Note that the issue wasn't even this arcane. The statute was silent as to whether the agency had the authority to impose a fee at all. If the dispute was about how much the agency could charge the owners for their inspectors should be, or whether the fee was "reasonable" or not, there might be some argument that the agency's expertise was relevant. Here, though, the dispute was solely about whether a statute that required boat owners to pay for the agency's inspectors for two enumerated fisheries, but did not have a similar provision for a third enumerated fishery, should be construed to require or prohibit the agency from putting the cost on the owners. That's a pretty run-of-the mill statutory construction case - trying to figure out what Congress' intentions were when they imposed an inspector requirement for all three fisheries, but only put in the fee imposition provisions for two of the three.
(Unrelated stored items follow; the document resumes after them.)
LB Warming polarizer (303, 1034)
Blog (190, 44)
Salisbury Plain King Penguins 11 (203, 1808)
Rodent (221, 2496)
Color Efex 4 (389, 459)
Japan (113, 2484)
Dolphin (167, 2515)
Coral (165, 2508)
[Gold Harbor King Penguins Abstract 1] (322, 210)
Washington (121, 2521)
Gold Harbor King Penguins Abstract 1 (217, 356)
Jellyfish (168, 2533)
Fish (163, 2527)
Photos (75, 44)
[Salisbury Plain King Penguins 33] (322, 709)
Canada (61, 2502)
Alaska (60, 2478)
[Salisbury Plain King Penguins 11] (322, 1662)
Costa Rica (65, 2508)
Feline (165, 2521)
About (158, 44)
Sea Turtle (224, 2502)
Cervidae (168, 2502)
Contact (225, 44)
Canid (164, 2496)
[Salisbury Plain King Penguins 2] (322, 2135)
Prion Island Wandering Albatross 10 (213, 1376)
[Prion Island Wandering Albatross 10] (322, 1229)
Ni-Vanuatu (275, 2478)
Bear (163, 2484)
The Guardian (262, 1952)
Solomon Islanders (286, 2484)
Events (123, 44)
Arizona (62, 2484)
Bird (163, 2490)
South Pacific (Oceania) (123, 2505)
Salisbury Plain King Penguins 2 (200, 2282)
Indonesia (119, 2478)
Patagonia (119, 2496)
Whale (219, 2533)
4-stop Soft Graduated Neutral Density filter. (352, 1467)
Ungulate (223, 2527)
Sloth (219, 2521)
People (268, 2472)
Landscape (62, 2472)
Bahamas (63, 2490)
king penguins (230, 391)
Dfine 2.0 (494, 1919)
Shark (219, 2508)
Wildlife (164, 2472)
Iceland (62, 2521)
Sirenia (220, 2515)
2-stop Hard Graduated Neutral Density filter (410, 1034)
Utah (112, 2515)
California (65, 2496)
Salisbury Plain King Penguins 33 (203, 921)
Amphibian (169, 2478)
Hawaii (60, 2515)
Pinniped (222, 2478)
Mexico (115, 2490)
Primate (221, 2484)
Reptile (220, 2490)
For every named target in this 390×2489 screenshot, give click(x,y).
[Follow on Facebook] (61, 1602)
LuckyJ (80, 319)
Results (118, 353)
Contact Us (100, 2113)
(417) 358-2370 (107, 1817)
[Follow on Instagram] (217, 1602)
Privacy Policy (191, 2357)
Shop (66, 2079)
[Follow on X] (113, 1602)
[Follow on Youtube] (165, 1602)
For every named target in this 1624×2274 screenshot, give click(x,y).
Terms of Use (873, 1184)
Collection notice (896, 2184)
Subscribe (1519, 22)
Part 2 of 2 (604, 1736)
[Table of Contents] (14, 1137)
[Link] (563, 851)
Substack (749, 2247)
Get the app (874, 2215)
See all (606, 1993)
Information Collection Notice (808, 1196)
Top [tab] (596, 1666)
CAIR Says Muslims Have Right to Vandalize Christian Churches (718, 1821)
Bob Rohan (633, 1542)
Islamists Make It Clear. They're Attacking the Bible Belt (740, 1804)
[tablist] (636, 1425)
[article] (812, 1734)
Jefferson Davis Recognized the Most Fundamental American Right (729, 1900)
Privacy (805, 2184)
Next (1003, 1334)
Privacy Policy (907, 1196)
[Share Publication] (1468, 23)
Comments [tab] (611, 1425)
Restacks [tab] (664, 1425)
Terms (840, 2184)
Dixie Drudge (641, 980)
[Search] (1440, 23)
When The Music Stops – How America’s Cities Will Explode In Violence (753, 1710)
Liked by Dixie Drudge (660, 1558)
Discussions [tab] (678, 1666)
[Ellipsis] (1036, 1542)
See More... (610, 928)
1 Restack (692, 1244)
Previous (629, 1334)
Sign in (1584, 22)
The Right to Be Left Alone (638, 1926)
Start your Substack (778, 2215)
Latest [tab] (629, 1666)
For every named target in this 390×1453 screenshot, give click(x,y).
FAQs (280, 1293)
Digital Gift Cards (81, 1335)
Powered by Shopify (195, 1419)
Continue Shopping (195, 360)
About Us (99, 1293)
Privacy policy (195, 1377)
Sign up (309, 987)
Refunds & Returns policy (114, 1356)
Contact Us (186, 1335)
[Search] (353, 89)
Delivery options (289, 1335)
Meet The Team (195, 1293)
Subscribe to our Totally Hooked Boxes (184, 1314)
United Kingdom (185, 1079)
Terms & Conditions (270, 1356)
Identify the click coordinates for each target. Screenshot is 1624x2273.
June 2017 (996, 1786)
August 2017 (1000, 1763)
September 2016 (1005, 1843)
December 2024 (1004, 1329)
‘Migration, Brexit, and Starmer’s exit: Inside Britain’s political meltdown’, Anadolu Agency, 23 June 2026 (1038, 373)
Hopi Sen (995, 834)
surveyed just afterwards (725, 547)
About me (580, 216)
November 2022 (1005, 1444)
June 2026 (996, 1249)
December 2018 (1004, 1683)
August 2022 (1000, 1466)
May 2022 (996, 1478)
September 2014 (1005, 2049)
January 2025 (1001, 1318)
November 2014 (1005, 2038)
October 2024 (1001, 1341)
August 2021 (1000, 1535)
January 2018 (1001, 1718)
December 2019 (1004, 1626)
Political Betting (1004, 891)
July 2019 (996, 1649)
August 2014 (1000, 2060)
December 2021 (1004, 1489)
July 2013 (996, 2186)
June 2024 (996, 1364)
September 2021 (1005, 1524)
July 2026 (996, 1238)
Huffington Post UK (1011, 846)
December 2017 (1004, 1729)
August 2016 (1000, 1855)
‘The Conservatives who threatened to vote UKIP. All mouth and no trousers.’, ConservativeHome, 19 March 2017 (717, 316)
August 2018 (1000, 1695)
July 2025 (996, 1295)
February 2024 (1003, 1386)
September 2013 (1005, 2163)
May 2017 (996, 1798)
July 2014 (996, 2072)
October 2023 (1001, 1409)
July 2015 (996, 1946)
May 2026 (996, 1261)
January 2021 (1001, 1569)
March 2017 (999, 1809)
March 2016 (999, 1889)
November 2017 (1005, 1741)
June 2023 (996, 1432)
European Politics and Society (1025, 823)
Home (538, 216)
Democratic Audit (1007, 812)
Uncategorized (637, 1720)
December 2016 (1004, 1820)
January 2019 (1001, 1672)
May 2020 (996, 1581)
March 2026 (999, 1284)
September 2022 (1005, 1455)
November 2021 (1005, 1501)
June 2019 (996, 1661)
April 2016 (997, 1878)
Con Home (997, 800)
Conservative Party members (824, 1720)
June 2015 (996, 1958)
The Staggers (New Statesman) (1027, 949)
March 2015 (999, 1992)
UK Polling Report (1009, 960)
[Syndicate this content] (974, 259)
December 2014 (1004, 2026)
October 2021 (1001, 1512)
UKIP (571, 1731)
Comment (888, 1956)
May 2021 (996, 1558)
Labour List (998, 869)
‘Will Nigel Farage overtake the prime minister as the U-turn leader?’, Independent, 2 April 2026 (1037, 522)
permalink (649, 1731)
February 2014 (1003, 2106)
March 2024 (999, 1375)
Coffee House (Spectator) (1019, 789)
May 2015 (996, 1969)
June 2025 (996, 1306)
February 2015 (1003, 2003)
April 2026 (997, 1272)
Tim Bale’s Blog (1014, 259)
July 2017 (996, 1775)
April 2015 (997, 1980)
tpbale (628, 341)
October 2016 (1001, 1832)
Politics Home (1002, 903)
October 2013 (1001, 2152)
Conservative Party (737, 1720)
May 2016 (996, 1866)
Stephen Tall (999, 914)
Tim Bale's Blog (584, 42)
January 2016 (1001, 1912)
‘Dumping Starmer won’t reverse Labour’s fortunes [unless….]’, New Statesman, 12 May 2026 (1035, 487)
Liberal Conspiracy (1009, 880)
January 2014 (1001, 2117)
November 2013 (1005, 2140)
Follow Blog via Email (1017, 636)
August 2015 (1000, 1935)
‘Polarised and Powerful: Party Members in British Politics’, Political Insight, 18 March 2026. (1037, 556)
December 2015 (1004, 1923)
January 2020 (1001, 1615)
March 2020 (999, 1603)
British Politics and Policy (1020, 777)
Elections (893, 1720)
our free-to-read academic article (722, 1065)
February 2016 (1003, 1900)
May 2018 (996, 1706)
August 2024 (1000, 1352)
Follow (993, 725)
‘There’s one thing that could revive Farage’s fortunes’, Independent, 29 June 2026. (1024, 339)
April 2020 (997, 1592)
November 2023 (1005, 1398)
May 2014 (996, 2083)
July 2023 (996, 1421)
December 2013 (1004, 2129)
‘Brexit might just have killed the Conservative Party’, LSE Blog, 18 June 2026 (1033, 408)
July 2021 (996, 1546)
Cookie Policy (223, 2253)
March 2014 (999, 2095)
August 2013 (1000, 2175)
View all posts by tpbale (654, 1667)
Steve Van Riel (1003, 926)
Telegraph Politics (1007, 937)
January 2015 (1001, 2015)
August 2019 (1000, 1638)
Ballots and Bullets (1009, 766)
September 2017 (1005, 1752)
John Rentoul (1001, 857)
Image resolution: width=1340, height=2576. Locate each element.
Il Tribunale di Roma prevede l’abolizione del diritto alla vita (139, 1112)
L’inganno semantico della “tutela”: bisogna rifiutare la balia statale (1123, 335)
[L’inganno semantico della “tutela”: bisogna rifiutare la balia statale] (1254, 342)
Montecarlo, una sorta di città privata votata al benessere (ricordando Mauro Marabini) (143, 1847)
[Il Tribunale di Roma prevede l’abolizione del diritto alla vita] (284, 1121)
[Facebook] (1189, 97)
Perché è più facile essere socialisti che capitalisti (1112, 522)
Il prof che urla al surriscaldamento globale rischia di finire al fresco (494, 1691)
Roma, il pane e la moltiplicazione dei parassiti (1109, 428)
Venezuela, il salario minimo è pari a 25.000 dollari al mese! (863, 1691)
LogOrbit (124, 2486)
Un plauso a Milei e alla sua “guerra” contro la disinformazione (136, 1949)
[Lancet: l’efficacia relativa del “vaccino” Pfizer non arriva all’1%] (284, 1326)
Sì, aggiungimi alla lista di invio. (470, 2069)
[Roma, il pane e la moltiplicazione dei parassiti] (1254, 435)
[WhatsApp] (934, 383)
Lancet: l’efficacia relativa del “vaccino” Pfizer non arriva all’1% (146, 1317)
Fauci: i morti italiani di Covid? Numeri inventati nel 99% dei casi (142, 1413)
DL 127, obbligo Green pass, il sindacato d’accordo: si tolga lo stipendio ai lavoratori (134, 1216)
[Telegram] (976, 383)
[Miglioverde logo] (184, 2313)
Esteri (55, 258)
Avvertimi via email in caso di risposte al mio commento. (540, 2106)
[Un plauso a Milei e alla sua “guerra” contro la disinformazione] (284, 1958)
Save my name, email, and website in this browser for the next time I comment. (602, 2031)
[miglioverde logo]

I agree that's why we have courts - but under Chevron, the courts would be required to get out of the way and defer to what the agency interpreted the statute to mean. Which in some cases can involve a complicated question of scientific or technical expertise, and in other cases (like the instant one) involves pretty non-technical basic tenets of statutory construction that courts do all the time. In this specific case, there's no reason to think that an agency is more likely to get the answer right than a court would - and given the agency's direct budgetary interest, even some reason to suspect that their construction of the statute might not be simply the application of expertise or technical knowledge.